慎重な分析の結果、Kafkaが選ばれました。リソース使用とKafkaが提供する他の利点、特にApache BeamとFlinkとの良好な統合の間でトレードオフをしなければなりませんでした。Kafkaのもう一つの利点は、大きなメッセージサイズと高スループットのメッセージ処理を扱う能力です。

ユースケース2

要件

オンプレミスクラスターで生成されたイベントを処理すること、例:監査ログ。イベントは低遅延で処理されるべきです。また、マイクロサービス間の通信をサポートする必要があります。耐久性と永続性は要件ではありませんでした。メッセージサイズは小さかったです。イベントに対して分析を行う必要はありませんでした。私たちは制約のある環境にいました。
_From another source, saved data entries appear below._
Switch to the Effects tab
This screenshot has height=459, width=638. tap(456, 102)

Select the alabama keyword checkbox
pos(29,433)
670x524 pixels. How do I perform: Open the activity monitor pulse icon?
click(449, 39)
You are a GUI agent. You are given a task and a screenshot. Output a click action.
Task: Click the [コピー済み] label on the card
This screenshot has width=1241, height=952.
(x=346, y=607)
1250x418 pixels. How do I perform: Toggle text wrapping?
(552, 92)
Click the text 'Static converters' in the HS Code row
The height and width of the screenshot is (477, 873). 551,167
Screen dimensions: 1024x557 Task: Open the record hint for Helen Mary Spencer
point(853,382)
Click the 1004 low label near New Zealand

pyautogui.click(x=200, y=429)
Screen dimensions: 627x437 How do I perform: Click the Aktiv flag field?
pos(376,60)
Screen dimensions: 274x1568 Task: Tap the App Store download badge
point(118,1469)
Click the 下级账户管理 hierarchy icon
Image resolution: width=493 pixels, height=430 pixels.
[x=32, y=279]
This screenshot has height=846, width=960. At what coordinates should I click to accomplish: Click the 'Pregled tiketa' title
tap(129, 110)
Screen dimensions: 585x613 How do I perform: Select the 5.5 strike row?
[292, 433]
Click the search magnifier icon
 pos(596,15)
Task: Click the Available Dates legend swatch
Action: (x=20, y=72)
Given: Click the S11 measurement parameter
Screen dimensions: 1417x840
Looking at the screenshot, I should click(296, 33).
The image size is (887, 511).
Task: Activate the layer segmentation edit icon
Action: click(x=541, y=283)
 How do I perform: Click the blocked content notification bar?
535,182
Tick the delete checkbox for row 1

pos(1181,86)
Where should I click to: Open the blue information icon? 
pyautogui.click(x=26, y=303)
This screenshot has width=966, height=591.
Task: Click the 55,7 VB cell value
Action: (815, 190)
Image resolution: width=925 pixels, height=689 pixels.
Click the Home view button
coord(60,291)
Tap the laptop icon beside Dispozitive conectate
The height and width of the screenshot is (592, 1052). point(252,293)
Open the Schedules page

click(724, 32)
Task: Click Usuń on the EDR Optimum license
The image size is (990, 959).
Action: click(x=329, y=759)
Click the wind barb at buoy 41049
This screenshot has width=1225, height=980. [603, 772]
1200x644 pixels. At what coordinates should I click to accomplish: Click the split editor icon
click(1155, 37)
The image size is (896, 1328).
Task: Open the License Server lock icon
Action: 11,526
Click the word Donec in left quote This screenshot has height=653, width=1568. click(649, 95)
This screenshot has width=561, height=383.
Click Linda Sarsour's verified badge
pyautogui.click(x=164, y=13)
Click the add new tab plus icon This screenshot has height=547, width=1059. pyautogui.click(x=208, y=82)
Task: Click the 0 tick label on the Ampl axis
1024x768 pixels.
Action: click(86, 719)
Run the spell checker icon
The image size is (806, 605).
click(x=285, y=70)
リソース使用とメモリフットプリントは最小限であるべきです。

決定

NATSが選ばれた理由:

  • 効率的なリソース使用
  • 低遅延のイベント処理。
  • Goアプリケーションであるため、メモリフットプリントは非常に小さい
  • 小さなメッセージサイズを処理できる能力
  • マイクロサービス間の通信を支援するリクエスト-リプライサポート
  • JetStreamが構成されていない場合、メッセージは保存されません

Kafkaが選択されなかった理由:

  • デフォルトでは、メッセージはディスクに保存されます
  • リソース使用量がNATSと比較して高い
  • JVMが必要なため、メモリフットプリントが非常に大きい

要約

KafkaとNATSの選択は、アーキテクチャと複雑さ、パフォーマンスとスケーラビリティ、メッセージの配信保証という3つの主要領域にわたる具体的な要件に依存します。Kafkaは、堅牢なイベントストリーミング、耐久性のあるストレージ、高度な処理機能が必要なシステムに最適ですが、複雑さが高いです。一方、NATSは軽量で管理しやすく、シンプルなメッセージングニーズに適している低遅延、高スループットのシナリオで優れています。

分散メッセージングシステムを設計する際には、これらの領域を慎重に評価し、選択をアプリケーションの目標と制約に合わせるようにしてください。KafkaとNATSはどちらも強力なツールであり、適切な選択はユースケースに依存します。

KafkaとNATSの選択をする前に考慮すべき主要な領域:

  1. アーキテクチャと複雑さ
  2. 高可用性とパフォーマンス
  3. メッセージの配信保証

Kafkaは、イベントストリーミング、耐久性のあるストレージ、および進化する処理能力を必要とする分散システムに最適です。しかし、Kafkaは高いリソース使用量とメモリフットプリントを伴います。また、管理の複雑さはNATSと比較して非常に高いです。

一方、NATSは軽量で管理が簡単です。低遅延のメッセージ処理はNATSの特徴的な機能です。

最終的には、KafkaとNATSの両方が強力なイベント処理ツールです。選択は特定のユースケースに依存します。